In that case, Terraform will typically produce a plan which includes both a recorded “change outside of Terraform” (the object was deleted) and a proposal to create a new object to bind to the instance declared in the configuration.
Until you actually apply that plan, nothing would’ve changed outside yet: the most recent state snapshot still includes the old object, and Terraform has not yet asked the provider to create a new object. If what Terraform is proposing doesn’t make sense, you can decline the plan and everything should be essentially as it was beforehand, aside from some incidental side-effects such as having possibly consumed some read request rate limit and some logging of the read requests on the server.
It’s only if you tell Terraform to apply the plan that the effect of removing the prior object from the state will be “locked in” with a new state snapshot. After that, you would indeed then need to reimport the object if you want Terraform to begin tracking it again.

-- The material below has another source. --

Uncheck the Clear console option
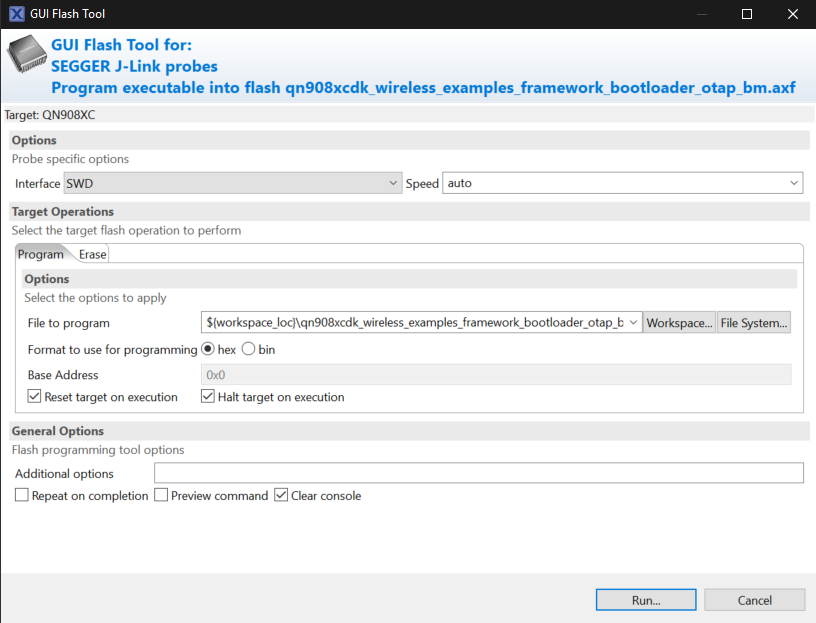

It’s hard to say from just the high-level description if what you’re experiencing is the behavior I’ve described above or something else. I think the best next step would be to open an issue in the Google Cloud Platform provider’s repository and share the information they request in their new bug report template. The provider’s development team can then use their knowledge about the specific resource types you are using to determine if this is a bug in the implementation of those resource types or if it’s something more general.